[Excerpts from a dataset]
◆ ◆ ◆ ◆

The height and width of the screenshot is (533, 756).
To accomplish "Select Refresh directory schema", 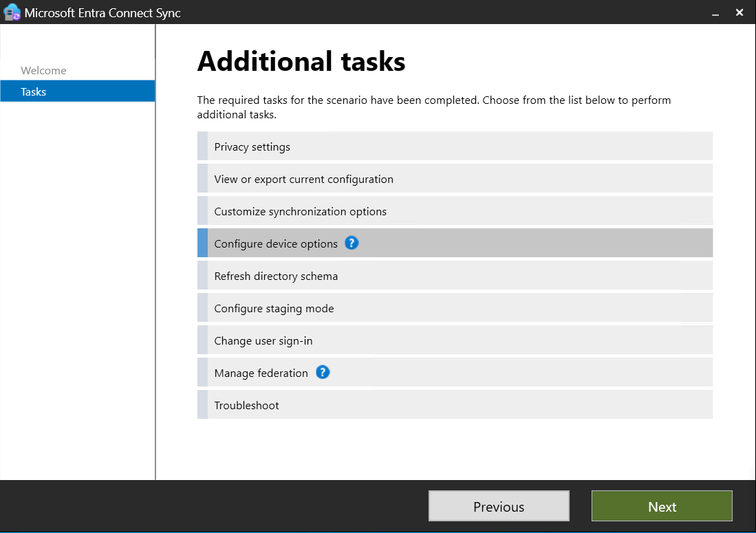I will [x=454, y=275].
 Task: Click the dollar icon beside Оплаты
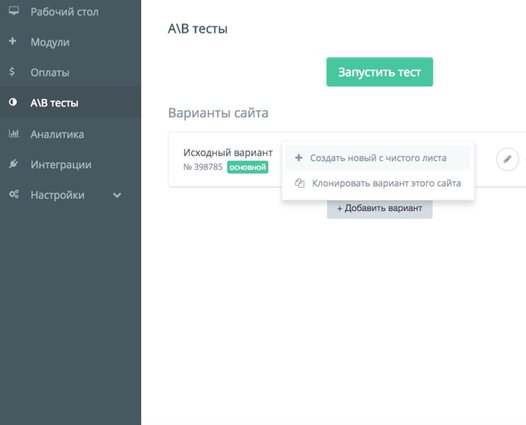click(12, 71)

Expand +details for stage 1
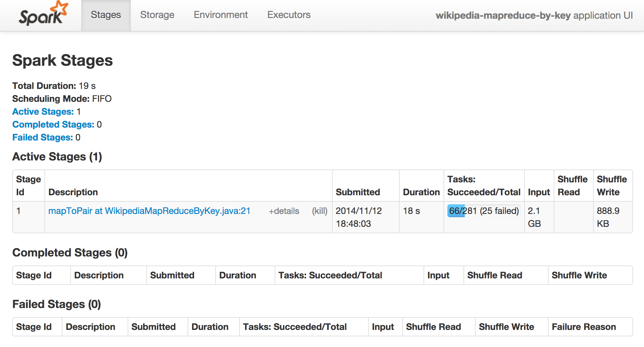(284, 211)
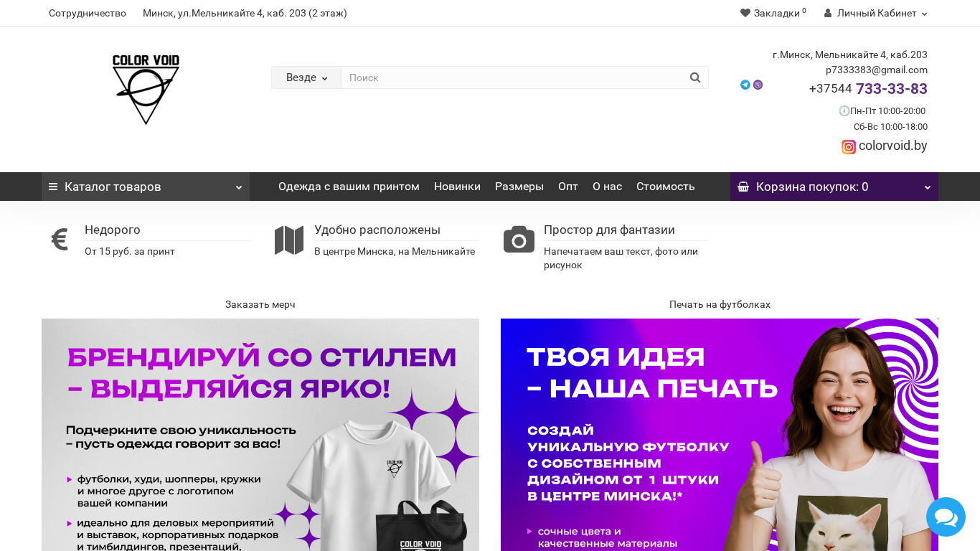Image resolution: width=980 pixels, height=551 pixels.
Task: Click the heart icon for Закладки
Action: coord(745,13)
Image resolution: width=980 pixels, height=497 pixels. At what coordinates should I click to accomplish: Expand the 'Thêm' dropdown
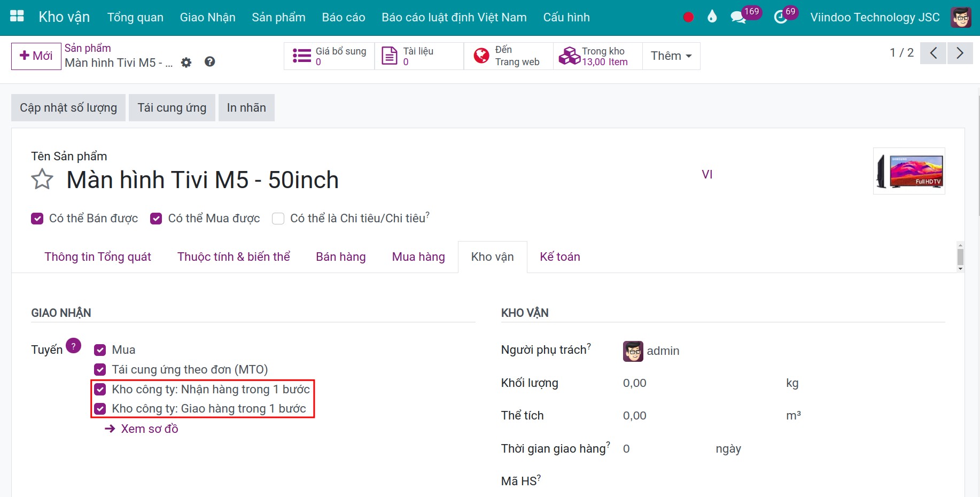point(671,56)
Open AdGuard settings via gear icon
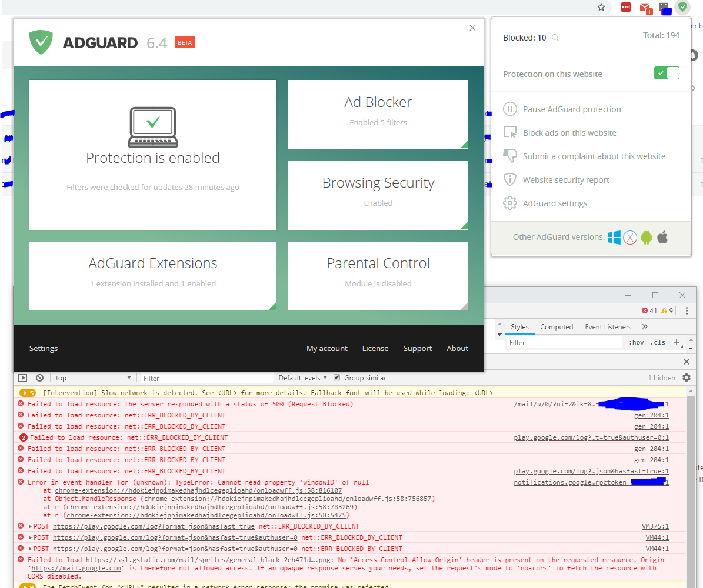The image size is (703, 588). pos(509,203)
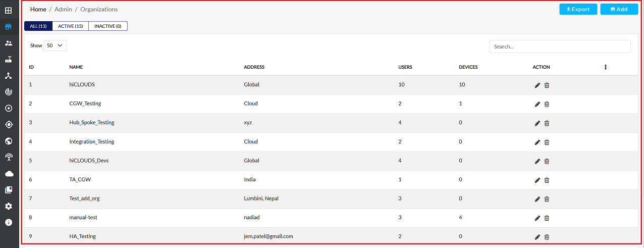This screenshot has width=644, height=248.
Task: Open the settings gear in sidebar
Action: (x=9, y=206)
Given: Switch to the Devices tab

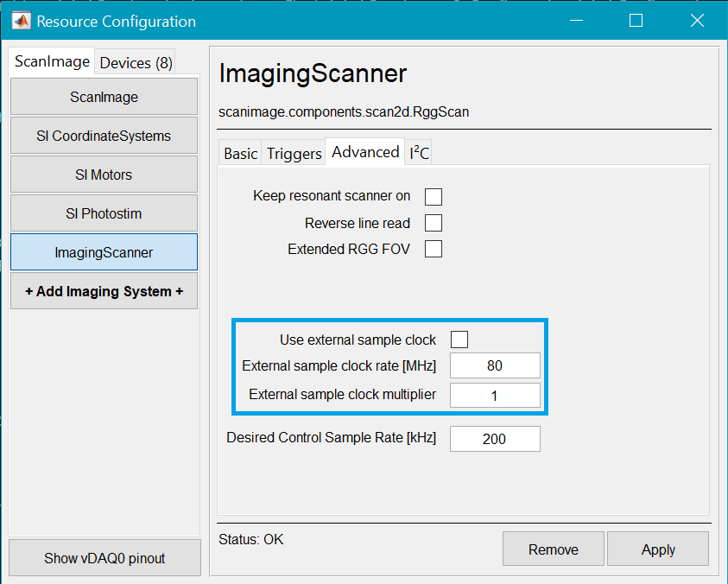Looking at the screenshot, I should click(135, 61).
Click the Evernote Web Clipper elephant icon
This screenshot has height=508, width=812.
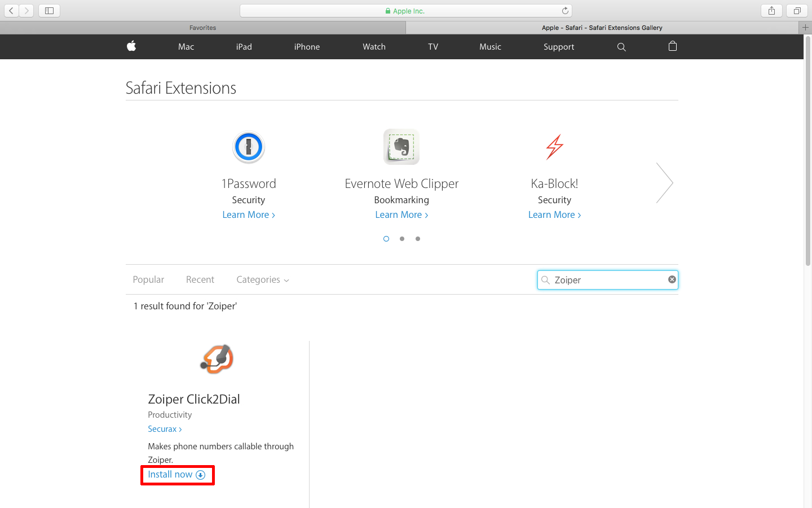pos(401,147)
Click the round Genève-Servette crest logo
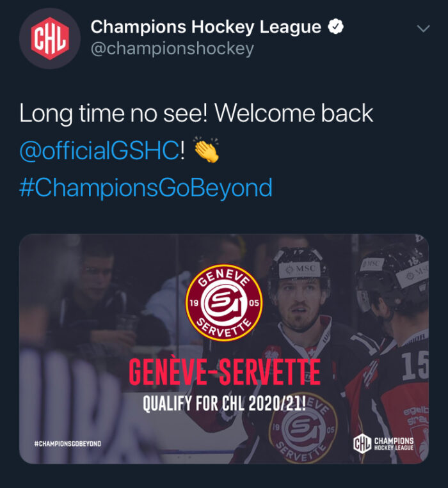Screen dimensions: 448x488 pyautogui.click(x=223, y=303)
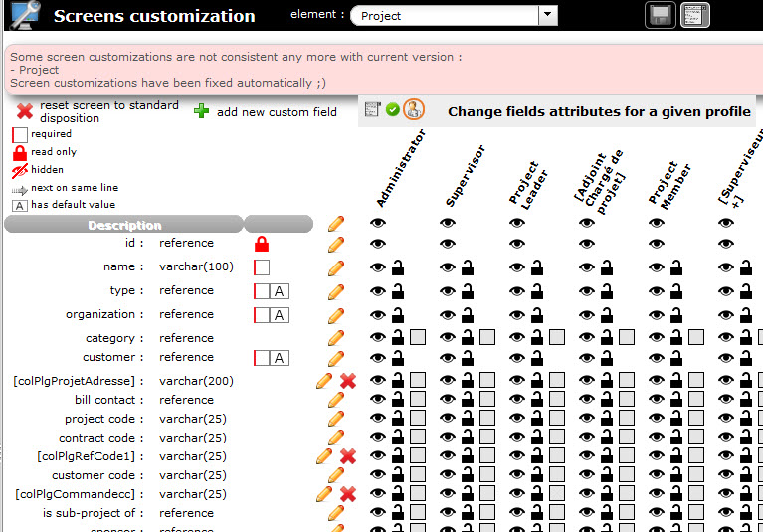Click add new custom field

(x=266, y=112)
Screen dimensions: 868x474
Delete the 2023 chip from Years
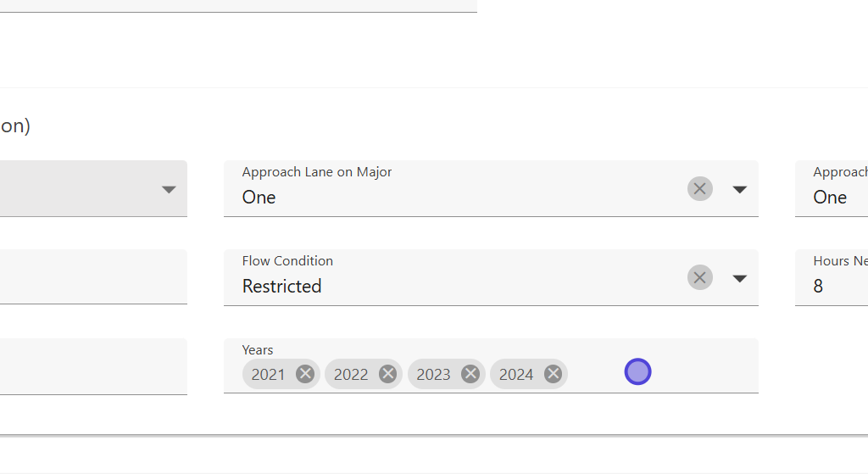pos(470,374)
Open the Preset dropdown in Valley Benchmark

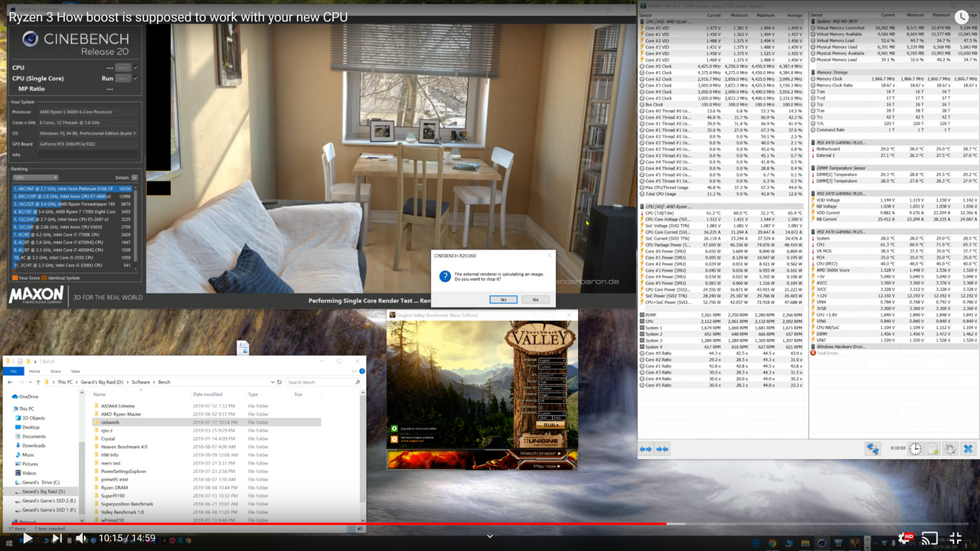click(x=552, y=367)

◆ ◆ ◆ ◆

= Aim of the task =
Output the span from the line with "This screenshot has height=508, width=812." through the last line of the data, inclusive and exact, and omit every picture.

= Finished exercise =
This screenshot has height=508, width=812.
pos(401,147)
Click the round Genève-Servette crest logo
Screen dimensions: 448x488 pyautogui.click(x=223, y=303)
Click add new custom field

(x=266, y=112)
Screen dimensions: 868x474
Delete the 2023 chip from Years
pos(470,374)
Open the Preset dropdown in Valley Benchmark

click(x=552, y=367)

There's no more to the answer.